Repeat each of the rows below verbatim, with no changes.
-- start of Input material --
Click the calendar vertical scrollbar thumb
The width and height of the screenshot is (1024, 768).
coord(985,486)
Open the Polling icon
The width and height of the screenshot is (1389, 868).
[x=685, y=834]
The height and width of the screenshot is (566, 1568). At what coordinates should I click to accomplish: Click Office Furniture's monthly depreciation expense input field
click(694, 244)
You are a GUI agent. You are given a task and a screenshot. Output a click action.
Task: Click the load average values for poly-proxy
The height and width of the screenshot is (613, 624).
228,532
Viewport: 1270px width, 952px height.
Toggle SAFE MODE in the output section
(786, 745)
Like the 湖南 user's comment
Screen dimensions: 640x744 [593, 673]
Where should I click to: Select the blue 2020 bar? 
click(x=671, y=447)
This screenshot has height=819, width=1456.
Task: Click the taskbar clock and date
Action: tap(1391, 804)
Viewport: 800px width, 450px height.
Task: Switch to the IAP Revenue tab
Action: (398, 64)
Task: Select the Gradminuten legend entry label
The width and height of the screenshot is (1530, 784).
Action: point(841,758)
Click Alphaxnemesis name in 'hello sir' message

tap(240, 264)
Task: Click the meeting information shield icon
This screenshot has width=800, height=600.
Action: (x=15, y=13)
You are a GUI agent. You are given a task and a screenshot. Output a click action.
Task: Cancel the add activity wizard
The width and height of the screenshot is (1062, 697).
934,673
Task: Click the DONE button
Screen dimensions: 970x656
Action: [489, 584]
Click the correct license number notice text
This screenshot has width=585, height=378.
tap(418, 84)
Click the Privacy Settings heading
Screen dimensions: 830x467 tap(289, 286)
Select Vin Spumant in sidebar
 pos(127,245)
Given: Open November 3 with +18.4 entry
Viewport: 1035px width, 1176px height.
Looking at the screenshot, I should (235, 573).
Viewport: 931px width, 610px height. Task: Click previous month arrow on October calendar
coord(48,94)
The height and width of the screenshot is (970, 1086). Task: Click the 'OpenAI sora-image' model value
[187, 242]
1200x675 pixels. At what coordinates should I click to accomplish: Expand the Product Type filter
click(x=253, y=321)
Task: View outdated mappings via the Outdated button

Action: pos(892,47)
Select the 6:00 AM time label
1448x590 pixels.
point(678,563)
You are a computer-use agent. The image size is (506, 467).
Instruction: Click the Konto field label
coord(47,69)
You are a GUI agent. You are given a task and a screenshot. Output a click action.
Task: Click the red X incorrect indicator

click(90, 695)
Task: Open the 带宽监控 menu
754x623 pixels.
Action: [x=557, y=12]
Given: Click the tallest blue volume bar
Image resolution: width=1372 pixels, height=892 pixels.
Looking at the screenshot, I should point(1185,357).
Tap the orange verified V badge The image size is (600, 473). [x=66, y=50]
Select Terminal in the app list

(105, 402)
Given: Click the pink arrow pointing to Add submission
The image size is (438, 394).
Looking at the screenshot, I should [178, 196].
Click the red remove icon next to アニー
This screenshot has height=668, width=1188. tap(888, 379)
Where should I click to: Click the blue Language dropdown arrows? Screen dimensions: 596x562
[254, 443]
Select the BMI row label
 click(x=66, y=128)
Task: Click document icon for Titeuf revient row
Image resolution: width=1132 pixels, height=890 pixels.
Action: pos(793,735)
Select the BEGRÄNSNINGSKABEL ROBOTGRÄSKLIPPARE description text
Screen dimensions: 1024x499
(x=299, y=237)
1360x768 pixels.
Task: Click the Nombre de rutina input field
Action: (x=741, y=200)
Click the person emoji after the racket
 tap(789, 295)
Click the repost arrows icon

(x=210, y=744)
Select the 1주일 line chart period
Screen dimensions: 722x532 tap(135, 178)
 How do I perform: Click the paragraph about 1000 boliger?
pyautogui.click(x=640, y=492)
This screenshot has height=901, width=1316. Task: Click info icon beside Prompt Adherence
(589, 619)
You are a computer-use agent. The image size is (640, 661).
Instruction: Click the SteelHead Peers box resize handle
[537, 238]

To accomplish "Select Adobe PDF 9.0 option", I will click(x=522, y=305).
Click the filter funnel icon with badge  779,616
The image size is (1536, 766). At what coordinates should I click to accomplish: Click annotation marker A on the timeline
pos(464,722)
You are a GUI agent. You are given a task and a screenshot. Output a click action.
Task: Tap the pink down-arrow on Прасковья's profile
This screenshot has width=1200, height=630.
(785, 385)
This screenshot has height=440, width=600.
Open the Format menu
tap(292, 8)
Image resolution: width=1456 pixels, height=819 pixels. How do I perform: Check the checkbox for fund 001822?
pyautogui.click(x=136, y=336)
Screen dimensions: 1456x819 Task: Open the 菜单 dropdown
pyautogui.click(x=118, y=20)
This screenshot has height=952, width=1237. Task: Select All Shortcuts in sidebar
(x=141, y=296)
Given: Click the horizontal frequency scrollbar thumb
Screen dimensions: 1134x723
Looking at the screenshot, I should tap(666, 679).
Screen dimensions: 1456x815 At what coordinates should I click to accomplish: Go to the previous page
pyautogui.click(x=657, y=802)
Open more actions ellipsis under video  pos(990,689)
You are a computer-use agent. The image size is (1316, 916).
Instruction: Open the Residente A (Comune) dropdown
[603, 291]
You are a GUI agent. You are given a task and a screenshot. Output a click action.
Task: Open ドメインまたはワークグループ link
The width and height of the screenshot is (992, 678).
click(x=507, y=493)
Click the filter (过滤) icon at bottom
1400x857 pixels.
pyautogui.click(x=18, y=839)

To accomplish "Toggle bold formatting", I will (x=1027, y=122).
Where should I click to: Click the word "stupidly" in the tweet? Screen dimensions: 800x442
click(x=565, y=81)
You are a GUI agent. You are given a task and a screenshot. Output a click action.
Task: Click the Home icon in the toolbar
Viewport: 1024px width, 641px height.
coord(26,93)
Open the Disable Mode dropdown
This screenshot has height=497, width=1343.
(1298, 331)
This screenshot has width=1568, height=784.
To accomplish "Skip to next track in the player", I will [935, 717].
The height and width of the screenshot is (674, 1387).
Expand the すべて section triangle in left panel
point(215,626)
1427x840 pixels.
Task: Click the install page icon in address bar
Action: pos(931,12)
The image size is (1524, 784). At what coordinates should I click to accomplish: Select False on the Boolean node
-- end of Input material --
Final result ▸
Click the calendar vertical scrollbar thumb
The width and height of the screenshot is (1024, 768).
coord(985,486)
Open the Polling icon
The width and height of the screenshot is (1389, 868).
[x=685, y=834]
The height and width of the screenshot is (566, 1568). At what coordinates should I click to accomplish: Click Office Furniture's monthly depreciation expense input field
click(694, 244)
You are a GUI agent. You are given a task and a screenshot. Output a click action.
Task: Click the load average values for poly-proxy
The height and width of the screenshot is (613, 624).
228,532
Viewport: 1270px width, 952px height.
Toggle SAFE MODE in the output section
(786, 745)
Like the 湖南 user's comment
Screen dimensions: 640x744 [593, 673]
Where should I click to: Select the blue 2020 bar? 
click(x=671, y=447)
This screenshot has height=819, width=1456.
Task: Click the taskbar clock and date
Action: tap(1391, 804)
Viewport: 800px width, 450px height.
Task: Switch to the IAP Revenue tab
Action: (398, 64)
Task: Select the Gradminuten legend entry label
The width and height of the screenshot is (1530, 784).
Action: point(841,758)
Click Alphaxnemesis name in 'hello sir' message

tap(240, 264)
Task: Click the meeting information shield icon
This screenshot has width=800, height=600.
Action: (x=15, y=13)
You are a GUI agent. You are given a task and a screenshot. Output a click action.
Task: Cancel the add activity wizard
The width and height of the screenshot is (1062, 697).
934,673
Task: Click the DONE button
Screen dimensions: 970x656
Action: [489, 584]
Click the correct license number notice text
This screenshot has width=585, height=378.
tap(418, 84)
Click the Privacy Settings heading
Screen dimensions: 830x467 tap(289, 286)
Select Vin Spumant in sidebar
 pos(127,245)
Given: Open November 3 with +18.4 entry
Viewport: 1035px width, 1176px height.
Looking at the screenshot, I should (235, 573).
Viewport: 931px width, 610px height. Task: Click previous month arrow on October calendar
coord(48,94)
The height and width of the screenshot is (970, 1086). Task: Click the 'OpenAI sora-image' model value
[187, 242]
1200x675 pixels. At what coordinates should I click to accomplish: Expand the Product Type filter
click(x=253, y=321)
Task: View outdated mappings via the Outdated button

Action: pos(892,47)
Select the 6:00 AM time label
1448x590 pixels.
point(678,563)
You are a computer-use agent. The image size is (506, 467).
Instruction: Click the Konto field label
coord(47,69)
You are a GUI agent. You are given a task and a screenshot. Output a click action.
Task: Click the red X incorrect indicator

click(90, 695)
Task: Open the 带宽监控 menu
754x623 pixels.
Action: [x=557, y=12]
Given: Click the tallest blue volume bar
Image resolution: width=1372 pixels, height=892 pixels.
Looking at the screenshot, I should point(1185,357).
Tap the orange verified V badge The image size is (600, 473). [x=66, y=50]
Select Terminal in the app list

(105, 402)
Given: Click the pink arrow pointing to Add submission
The image size is (438, 394).
Looking at the screenshot, I should [178, 196].
Click the red remove icon next to アニー
This screenshot has height=668, width=1188. tap(888, 379)
Where should I click to: Click the blue Language dropdown arrows? Screen dimensions: 596x562
[254, 443]
Select the BMI row label
 click(x=66, y=128)
Task: Click document icon for Titeuf revient row
Image resolution: width=1132 pixels, height=890 pixels.
Action: pos(793,735)
Select the BEGRÄNSNINGSKABEL ROBOTGRÄSKLIPPARE description text
Screen dimensions: 1024x499
(x=299, y=237)
1360x768 pixels.
Task: Click the Nombre de rutina input field
Action: (x=741, y=200)
Click the person emoji after the racket
 tap(789, 295)
Click the repost arrows icon

(x=210, y=744)
Select the 1주일 line chart period
Screen dimensions: 722x532 tap(135, 178)
 How do I perform: Click the paragraph about 1000 boliger?
pyautogui.click(x=640, y=492)
This screenshot has height=901, width=1316. Task: Click info icon beside Prompt Adherence
(589, 619)
You are a computer-use agent. The image size is (640, 661).
Instruction: Click the SteelHead Peers box resize handle
[537, 238]

To accomplish "Select Adobe PDF 9.0 option", I will click(x=522, y=305).
Click the filter funnel icon with badge  779,616
The image size is (1536, 766). At what coordinates should I click to accomplish: Click annotation marker A on the timeline
pos(464,722)
You are a GUI agent. You are given a task and a screenshot. Output a click action.
Task: Tap the pink down-arrow on Прасковья's profile
This screenshot has width=1200, height=630.
(785, 385)
This screenshot has height=440, width=600.
Open the Format menu
tap(292, 8)
Image resolution: width=1456 pixels, height=819 pixels. How do I perform: Check the checkbox for fund 001822?
pyautogui.click(x=136, y=336)
Screen dimensions: 1456x819 Task: Open the 菜单 dropdown
pyautogui.click(x=118, y=20)
This screenshot has height=952, width=1237. Task: Select All Shortcuts in sidebar
(x=141, y=296)
Given: Click the horizontal frequency scrollbar thumb
Screen dimensions: 1134x723
Looking at the screenshot, I should tap(666, 679).
Screen dimensions: 1456x815 At what coordinates should I click to accomplish: Go to the previous page
pyautogui.click(x=657, y=802)
Open more actions ellipsis under video  pos(990,689)
You are a computer-use agent. The image size is (1316, 916).
Instruction: Open the Residente A (Comune) dropdown
[603, 291]
You are a GUI agent. You are given a task and a screenshot. Output a click action.
Task: Open ドメインまたはワークグループ link
The width and height of the screenshot is (992, 678).
click(x=507, y=493)
Click the filter (过滤) icon at bottom
1400x857 pixels.
pyautogui.click(x=18, y=839)

To accomplish "Toggle bold formatting", I will (x=1027, y=122).
Where should I click to: Click the word "stupidly" in the tweet? Screen dimensions: 800x442
click(x=565, y=81)
You are a GUI agent. You are given a task and a screenshot. Output a click action.
Task: Click the Home icon in the toolbar
Viewport: 1024px width, 641px height.
coord(26,93)
Open the Disable Mode dropdown
This screenshot has height=497, width=1343.
(1298, 331)
This screenshot has width=1568, height=784.
To accomplish "Skip to next track in the player", I will [935, 717].
The height and width of the screenshot is (674, 1387).
Expand the すべて section triangle in left panel
point(215,626)
1427x840 pixels.
Task: Click the install page icon in address bar
Action: pos(931,12)
The image size is (1524, 784). At what coordinates should I click to accomplish: Select False on the Boolean node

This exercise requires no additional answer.